_TASK DETAILS:_
Rewrite the items below as a numbered list, one line per entry, omitting any blank lines.

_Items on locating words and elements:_
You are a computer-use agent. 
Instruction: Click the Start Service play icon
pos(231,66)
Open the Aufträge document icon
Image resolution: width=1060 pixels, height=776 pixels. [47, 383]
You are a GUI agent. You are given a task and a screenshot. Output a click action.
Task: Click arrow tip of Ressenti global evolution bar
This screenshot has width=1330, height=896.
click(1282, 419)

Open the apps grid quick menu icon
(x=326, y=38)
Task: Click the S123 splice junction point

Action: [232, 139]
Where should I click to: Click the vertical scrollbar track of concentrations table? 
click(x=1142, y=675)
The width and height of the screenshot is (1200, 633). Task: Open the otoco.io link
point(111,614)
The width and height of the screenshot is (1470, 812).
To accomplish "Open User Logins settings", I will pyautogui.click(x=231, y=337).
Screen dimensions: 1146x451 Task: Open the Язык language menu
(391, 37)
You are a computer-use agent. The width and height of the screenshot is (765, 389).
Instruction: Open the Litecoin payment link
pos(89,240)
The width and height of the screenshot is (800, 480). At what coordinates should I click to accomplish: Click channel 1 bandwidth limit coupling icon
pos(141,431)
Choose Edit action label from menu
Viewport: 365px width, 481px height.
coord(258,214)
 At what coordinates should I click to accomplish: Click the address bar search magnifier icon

_TASK OUTPUT:_
1. You are a computer-use agent. 
2. Instruction: Click the Start Service play icon
3. pos(231,66)
4. Open the Aufträge document icon
5. Image resolution: width=1060 pixels, height=776 pixels. [47, 383]
6. You are a GUI agent. You are given a task and a screenshot. Output a click action.
7. Task: Click arrow tip of Ressenti global evolution bar
8. This screenshot has width=1330, height=896.
9. click(1282, 419)
10. Open the apps grid quick menu icon
11. (x=326, y=38)
12. Task: Click the S123 splice junction point
13. Action: [232, 139]
14. Where should I click to: Click the vertical scrollbar track of concentrations table? 
15. click(x=1142, y=675)
16. The width and height of the screenshot is (1200, 633). Task: Open the otoco.io link
17. point(111,614)
18. The width and height of the screenshot is (1470, 812).
19. To accomplish "Open User Logins settings", I will pyautogui.click(x=231, y=337).
20. Screen dimensions: 1146x451 Task: Open the Язык language menu
21. (391, 37)
22. You are a computer-use agent. The width and height of the screenshot is (765, 389).
23. Instruction: Open the Litecoin payment link
24. pos(89,240)
25. The width and height of the screenshot is (800, 480). At what coordinates should I click to accomplish: Click channel 1 bandwidth limit coupling icon
26. pos(141,431)
27. Choose Edit action label from menu
28. Viewport: 365px width, 481px height.
29. coord(258,214)
30.  At what coordinates should I click to accomplish: Click the address bar search magnifier icon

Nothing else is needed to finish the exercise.